Davanti alla macchina troviamo un ragazzino che non è quello di prima. Fa il turno di guardia successivo e vuole la sua parte. “Abbiamo già pagato all’arrivo”, sibilo io. Il mio amico allunga un’altra moneta. “Chiudiamo la serata in modo tranquillo”, mi dice congedandosi.
Il rientro a casa è scandito dalle medesime tappe dell’andata. Semaforo, lavavetri. Semaforo, fazzolettini.
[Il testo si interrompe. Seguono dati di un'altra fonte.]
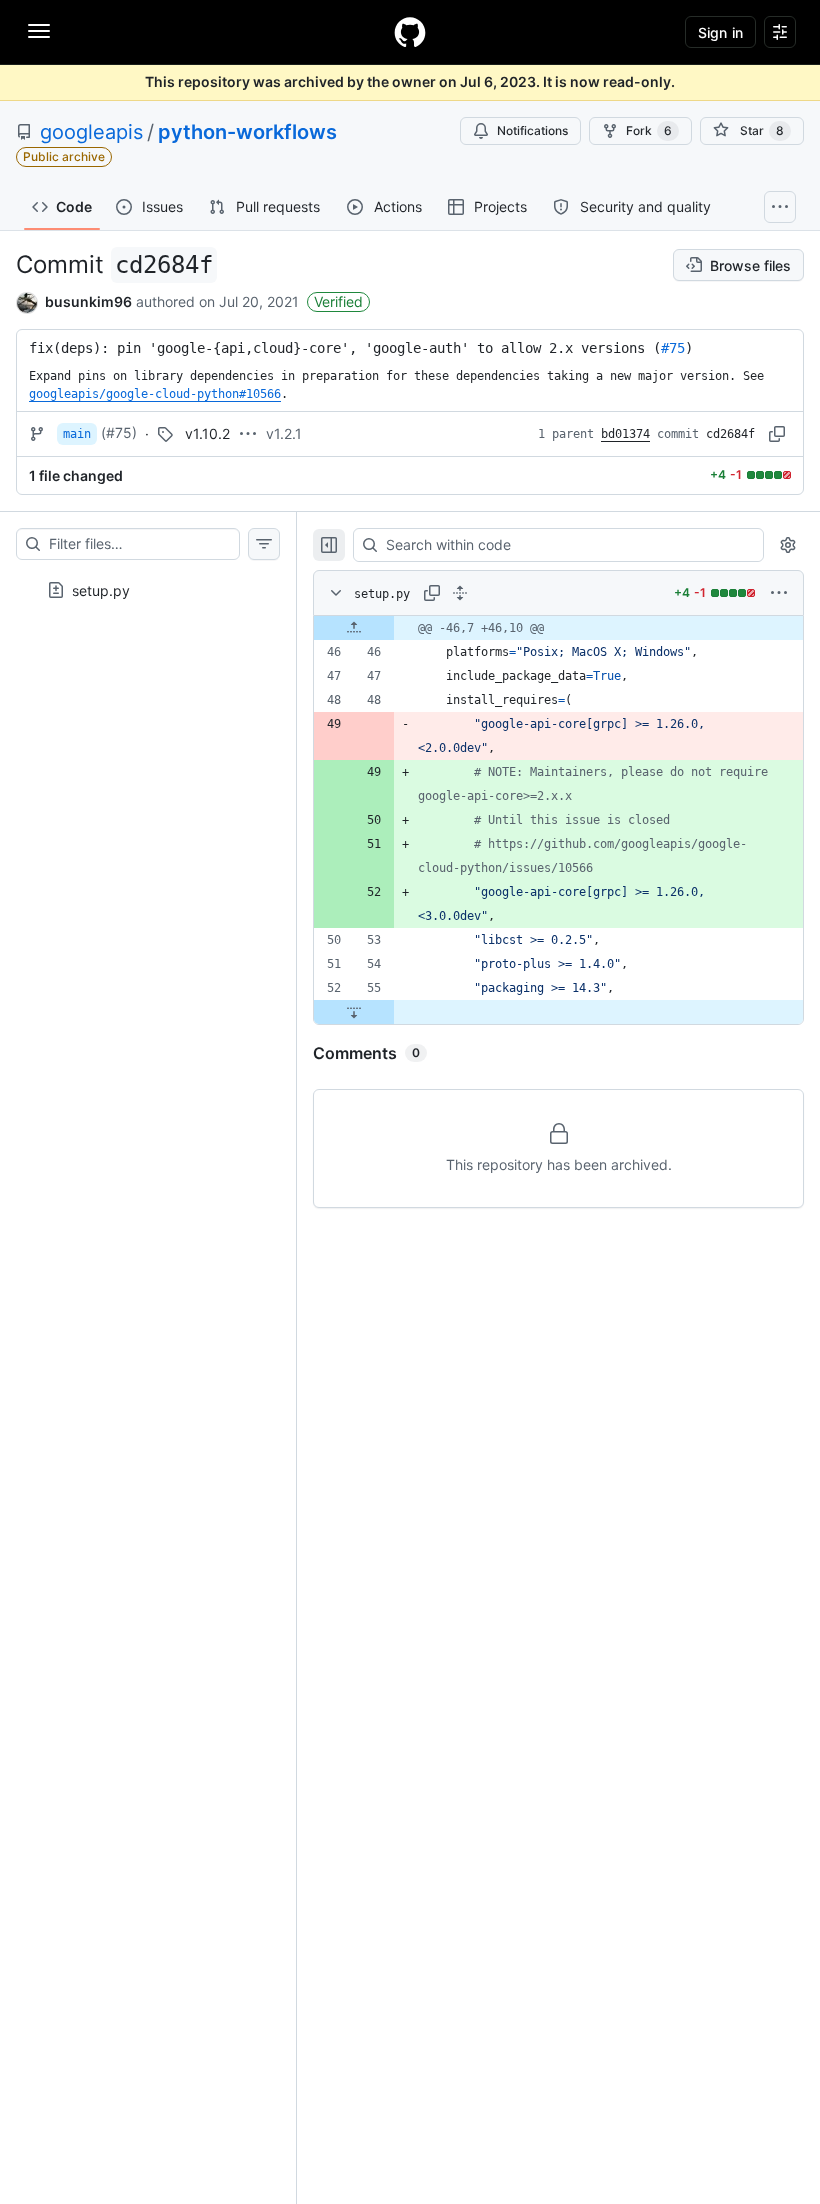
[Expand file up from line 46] (354, 628)
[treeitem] (148, 584)
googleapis (91, 132)
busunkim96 (88, 301)
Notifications (532, 130)
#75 (673, 348)
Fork (649, 130)
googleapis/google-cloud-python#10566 (155, 394)
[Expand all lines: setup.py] (460, 593)
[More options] (779, 593)
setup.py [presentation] (101, 589)
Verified (338, 301)
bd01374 (625, 434)
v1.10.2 (207, 433)
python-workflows (247, 132)
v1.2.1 (284, 433)
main (77, 434)
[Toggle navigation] (39, 31)
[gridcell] (558, 628)
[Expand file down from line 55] (354, 1012)
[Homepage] (410, 32)
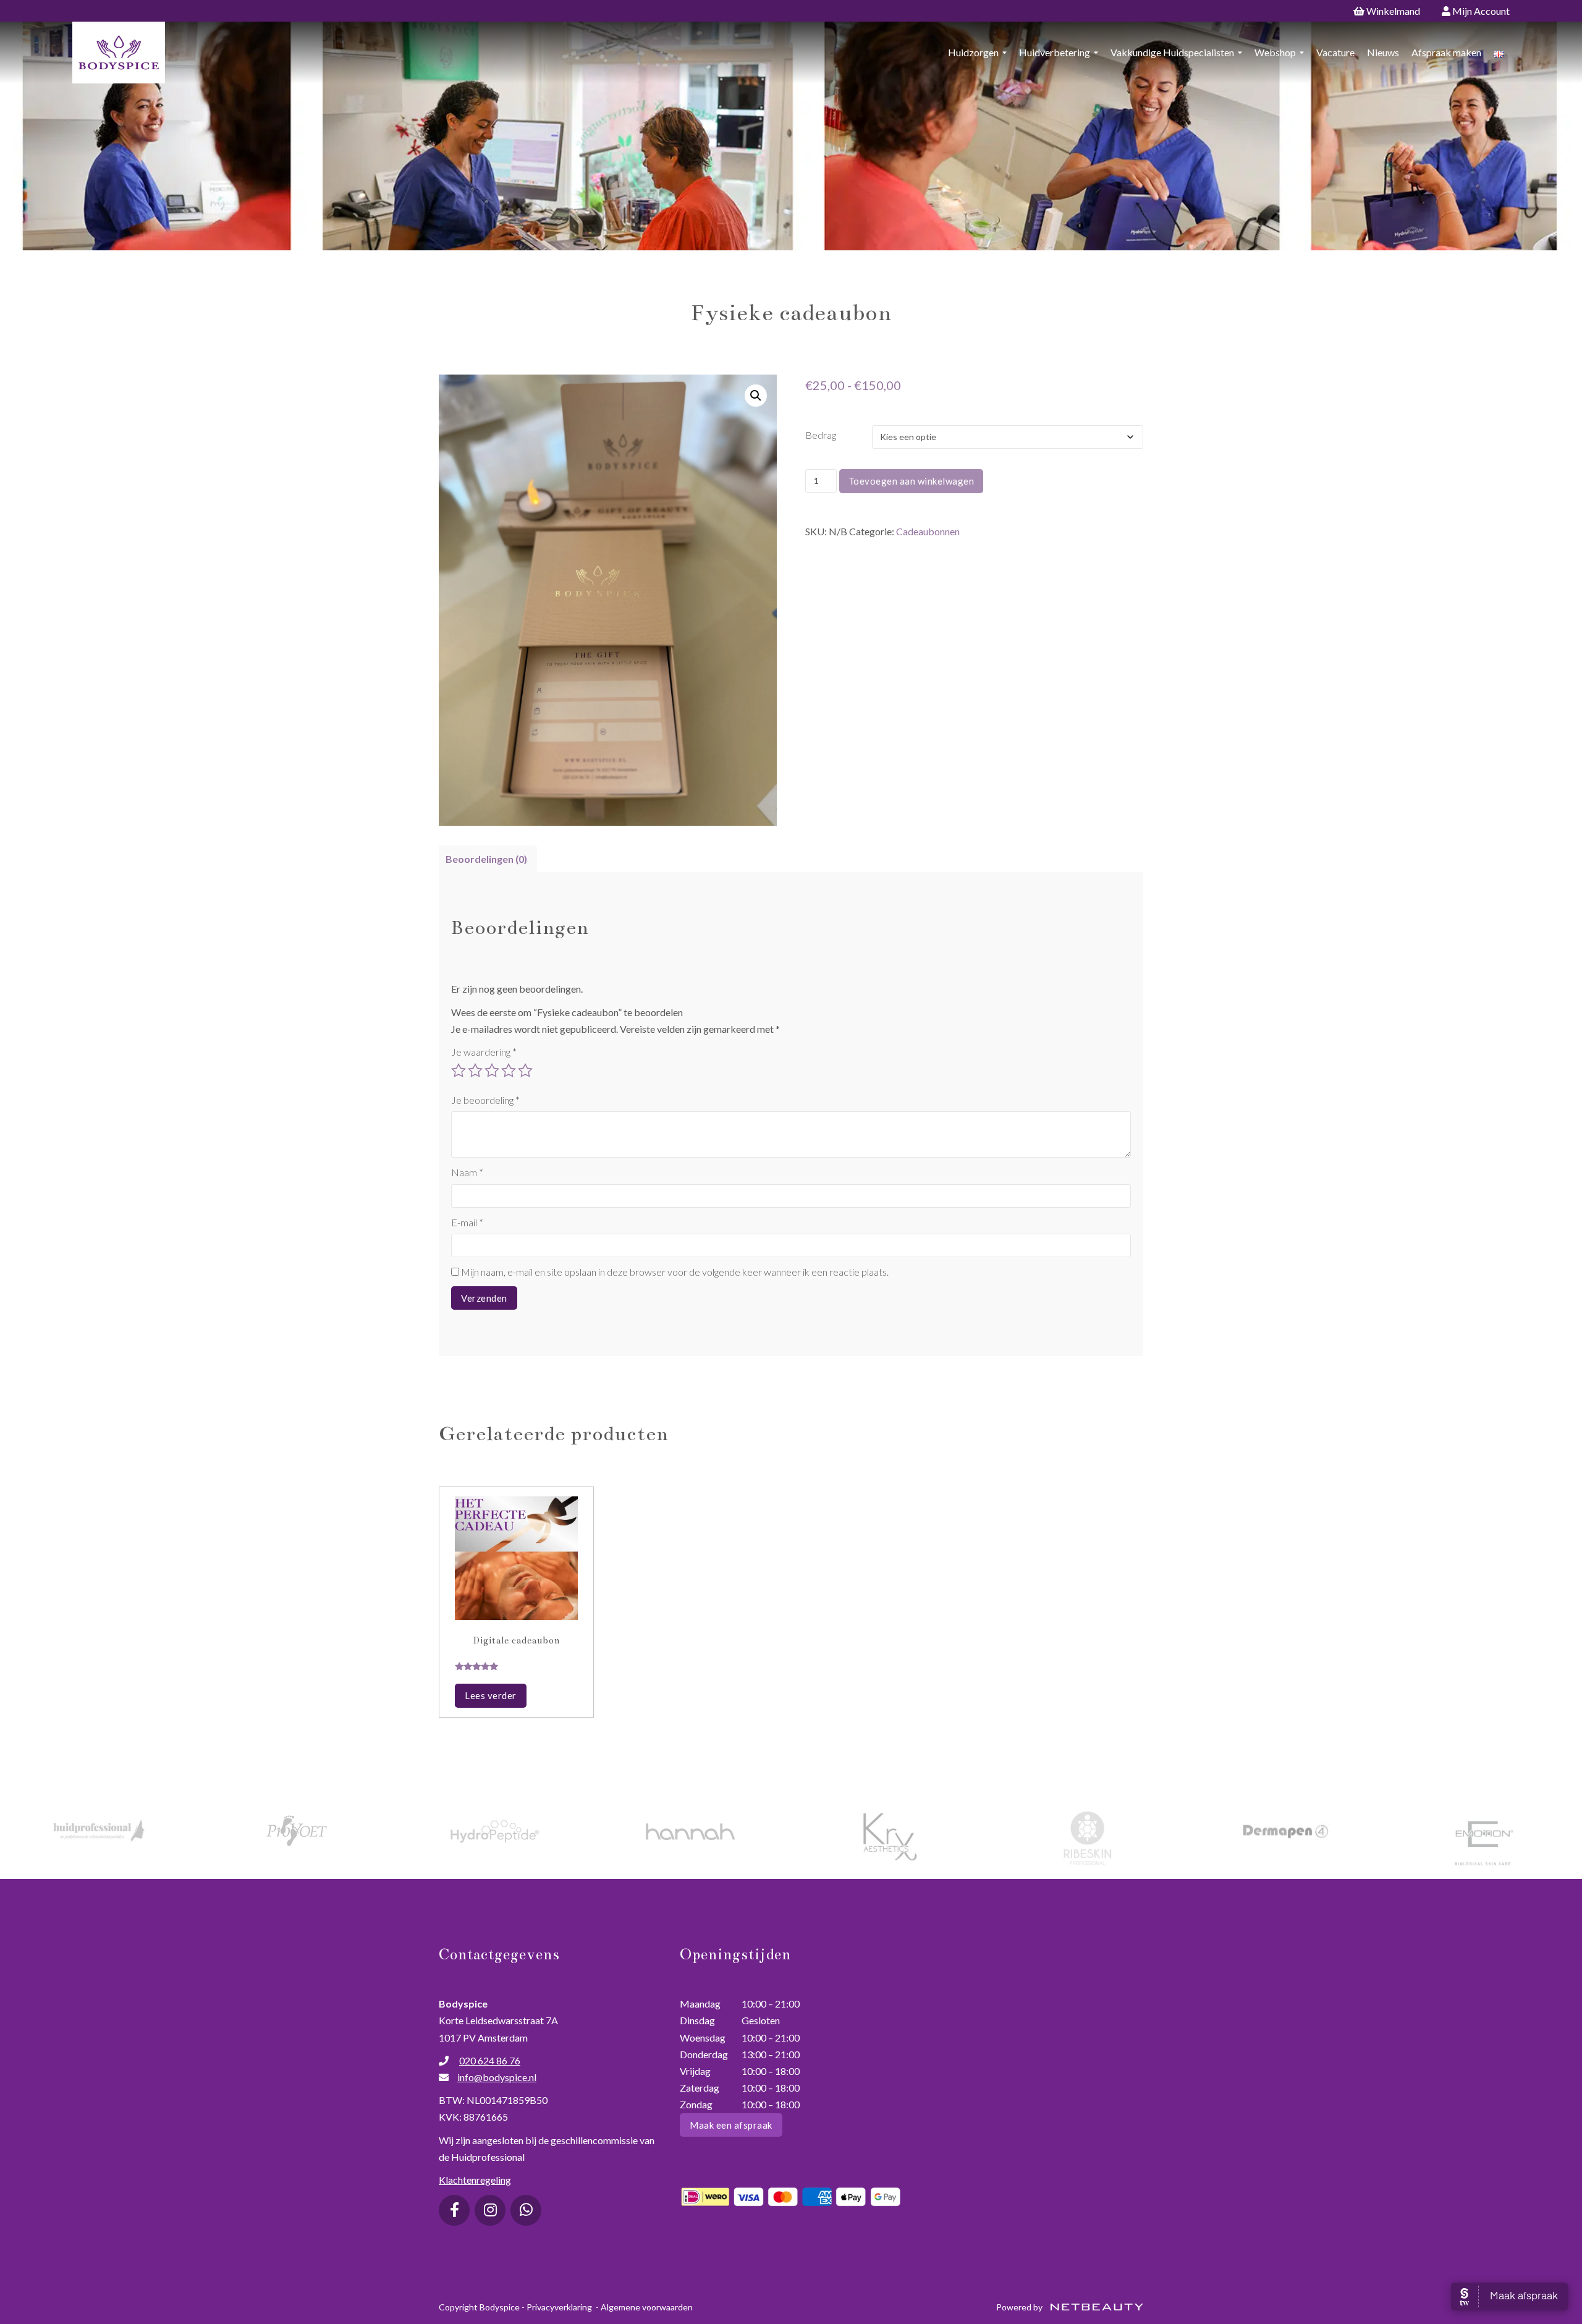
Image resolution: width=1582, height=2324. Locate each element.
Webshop (1275, 52)
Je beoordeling (485, 1100)
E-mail (467, 1222)
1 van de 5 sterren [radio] (458, 1070)
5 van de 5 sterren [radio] (525, 1070)
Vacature (1335, 52)
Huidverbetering (1054, 52)
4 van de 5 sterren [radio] (508, 1070)
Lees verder (491, 1695)
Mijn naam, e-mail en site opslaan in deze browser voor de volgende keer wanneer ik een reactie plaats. (675, 1272)
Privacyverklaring (559, 2307)
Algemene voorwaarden (647, 2307)
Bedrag (820, 435)
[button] (756, 395)
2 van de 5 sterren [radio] (475, 1070)
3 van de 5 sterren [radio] (491, 1070)
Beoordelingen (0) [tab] (486, 859)
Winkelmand (1392, 11)
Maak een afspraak (731, 2125)
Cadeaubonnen (928, 531)
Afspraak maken (1446, 52)
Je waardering (484, 1052)
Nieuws (1383, 52)
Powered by (1020, 2307)
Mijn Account (1480, 11)
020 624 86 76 (489, 2060)
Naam (467, 1172)
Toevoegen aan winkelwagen (911, 480)
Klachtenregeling (475, 2180)
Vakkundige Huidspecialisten (1172, 52)
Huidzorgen (973, 52)
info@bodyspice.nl (496, 2077)
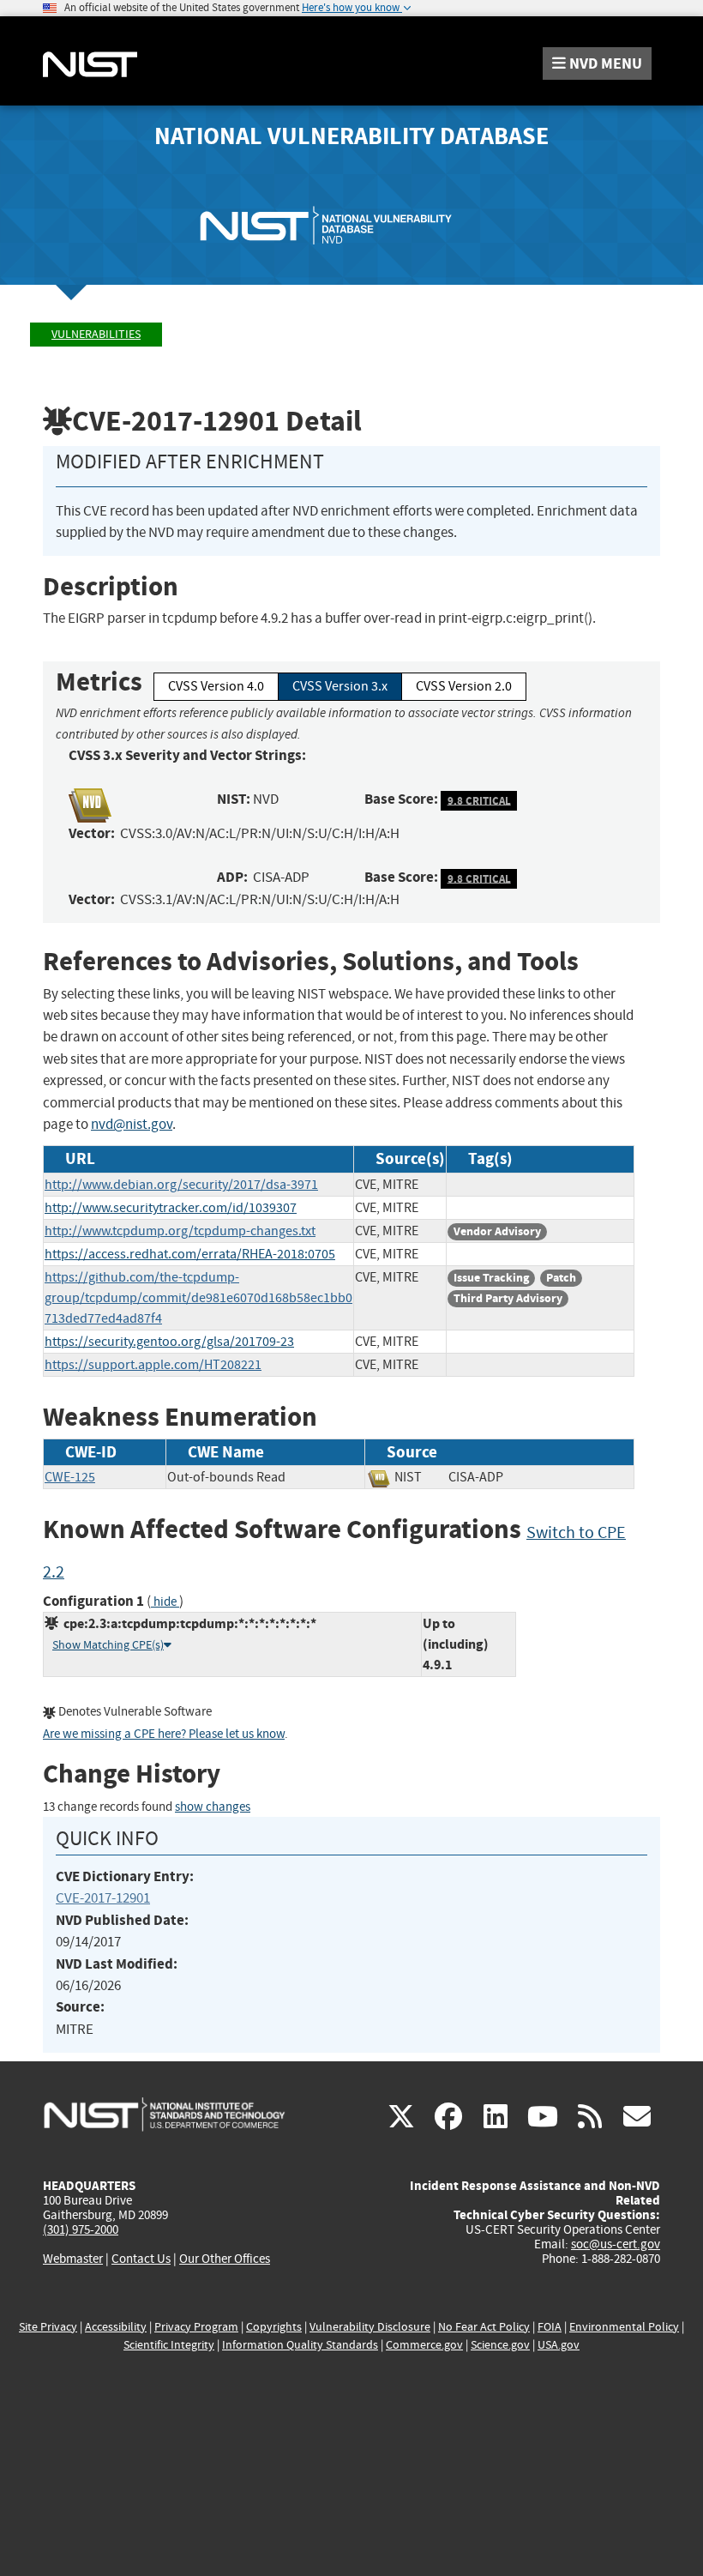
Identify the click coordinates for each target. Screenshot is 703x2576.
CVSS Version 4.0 (216, 686)
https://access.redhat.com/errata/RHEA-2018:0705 (190, 1254)
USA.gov (559, 2345)
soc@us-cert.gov (615, 2244)
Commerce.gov (424, 2345)
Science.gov (500, 2345)
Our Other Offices (224, 2259)
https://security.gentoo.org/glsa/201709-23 (169, 1341)
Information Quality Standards (300, 2345)
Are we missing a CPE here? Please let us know (164, 1734)
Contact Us (141, 2258)
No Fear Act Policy (484, 2327)
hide (165, 1602)
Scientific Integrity (168, 2345)
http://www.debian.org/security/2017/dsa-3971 (181, 1184)
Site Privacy (48, 2327)
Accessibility (116, 2327)
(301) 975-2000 (80, 2229)
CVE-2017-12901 (103, 1898)
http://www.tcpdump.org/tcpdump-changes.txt (180, 1231)
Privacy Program (196, 2327)
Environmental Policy (624, 2327)
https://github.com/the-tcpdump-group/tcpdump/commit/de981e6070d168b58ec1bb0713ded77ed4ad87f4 (198, 1298)
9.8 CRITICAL (479, 800)
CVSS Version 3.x (340, 686)
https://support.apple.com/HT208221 (153, 1364)
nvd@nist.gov (131, 1124)
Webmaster (73, 2258)
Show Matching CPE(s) (108, 1645)
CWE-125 (70, 1477)
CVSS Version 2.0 (464, 686)
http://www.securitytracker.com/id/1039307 (171, 1207)
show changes (212, 1807)
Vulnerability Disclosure (369, 2327)
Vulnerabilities (96, 334)
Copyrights (274, 2327)
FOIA (550, 2327)
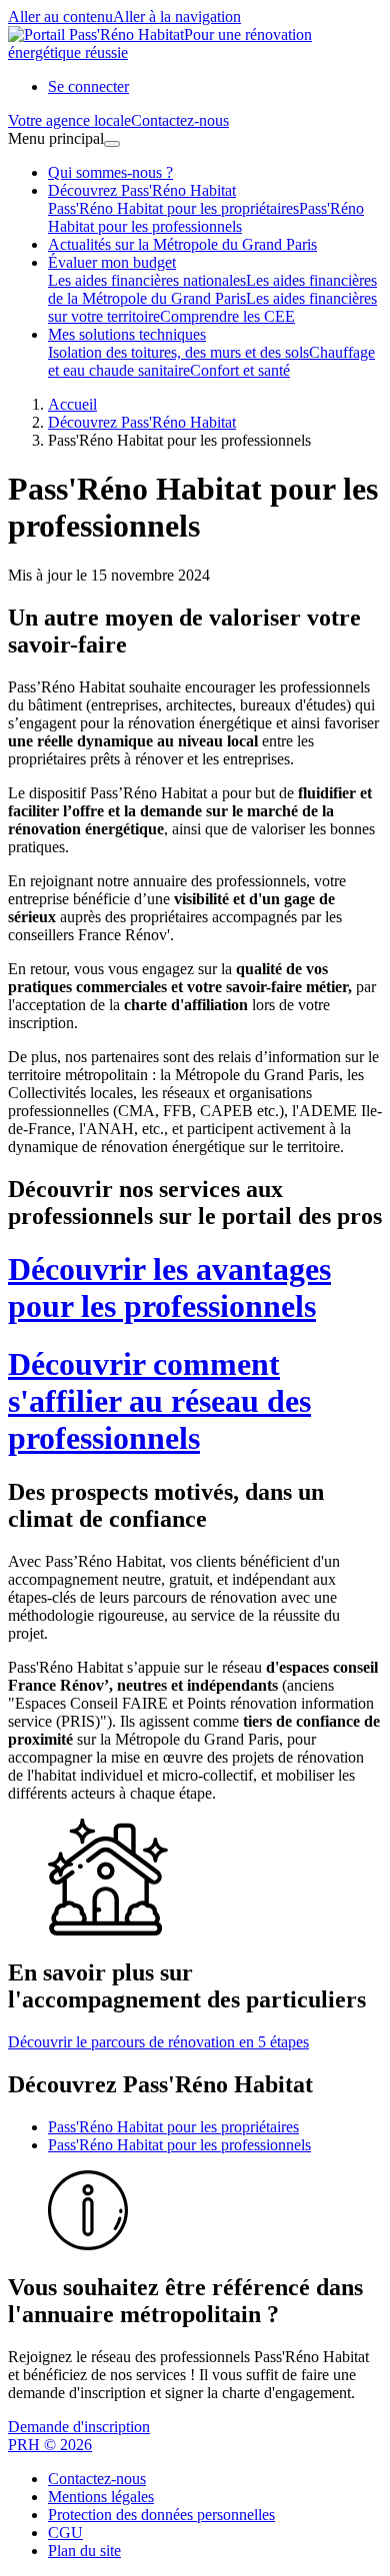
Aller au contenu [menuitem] (60, 16)
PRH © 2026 (50, 2444)
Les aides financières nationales (147, 280)
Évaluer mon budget (112, 262)
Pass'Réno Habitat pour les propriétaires (173, 208)
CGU (65, 2532)
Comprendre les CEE (227, 316)
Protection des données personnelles (161, 2514)
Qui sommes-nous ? (110, 172)
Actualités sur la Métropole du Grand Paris (182, 244)
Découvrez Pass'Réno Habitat (142, 190)
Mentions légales (101, 2496)
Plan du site (84, 2550)
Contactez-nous (97, 2478)
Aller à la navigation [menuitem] (177, 16)
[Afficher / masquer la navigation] (112, 144)
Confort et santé (240, 370)
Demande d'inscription (79, 2426)
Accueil (72, 404)
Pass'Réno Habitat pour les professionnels (206, 217)
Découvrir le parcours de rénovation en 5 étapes (158, 2041)
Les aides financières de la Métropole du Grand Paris (212, 289)
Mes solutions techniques (127, 334)
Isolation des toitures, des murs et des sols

Semaforo, lavavetri… Cambiano gli uomini, resta il servizio non richiesto.
La folla di venditori abusivi, parcheggiatori da estorsione (mai immigrati!), questuanti da tavolo, vetrine ambulanti, rose rosse di miseria nera, si espande senza ordine. Nel caos metropolitano perdiamo di vista anche la compassione che un tempo ci suscitavano un accattone, un barbone, una giovane tossica schitarrante. E, quel che è peggio, ci vergogniamo sempre meno quando manifestiamo fastidio.

Il vangelo di Luca

Il nuovo leader del partito degli Unti dal Signore, Luca Cordero di Montezemolo, ha lanciato il suo anatema politico. Il riassunto è questo: il governo ha come mestiere quello di creare problemi alle imprese, l’opposizione non fa un tubo, la ripresa c’è stata solo per merito degli imprenditori, in pensione bisogna andarci dopo morti.
Insomma se il nuovo soggetto politico guidato dal presidente di Confindustria dovrà trovarsi uno slogan, gli suggeriamo il celebre “colpa tua, merito nostro”.
Tra le nubi di incenso e i cori angelici che, come sempre, accompagnano le omelie programmatiche di Montezemolo è filtrato però un ammonimento di gran peso: “Il sindacato difende anche i fannulloni”.
E’ vero. Il leader degli Unti ha centrato un problema notissimo e ignoratissimo. In molte frange del sindacato vigono leggi di ricatto e vengono protette intere cosche di nullafacenti. Ovviamente non si deve generalizzare. Non lo fa Montezemolo, figuriamoci…
E’ però cosa buona e giusta avviare una riflessione su molte associazioni di categoria e sul florido moltiplicarsi dei carrierifici. Fateci caso, che fine hanno fatto gli ex caporioni del vostro sindacato? Se fate una ricerca scoprirete che nella stragrande maggioranza dei casi sono stati promossi in azienda o addirittura hanno avviato attività imprenditoriali in proprio.
Senza generalizzare, secondo il vangelo di Luca.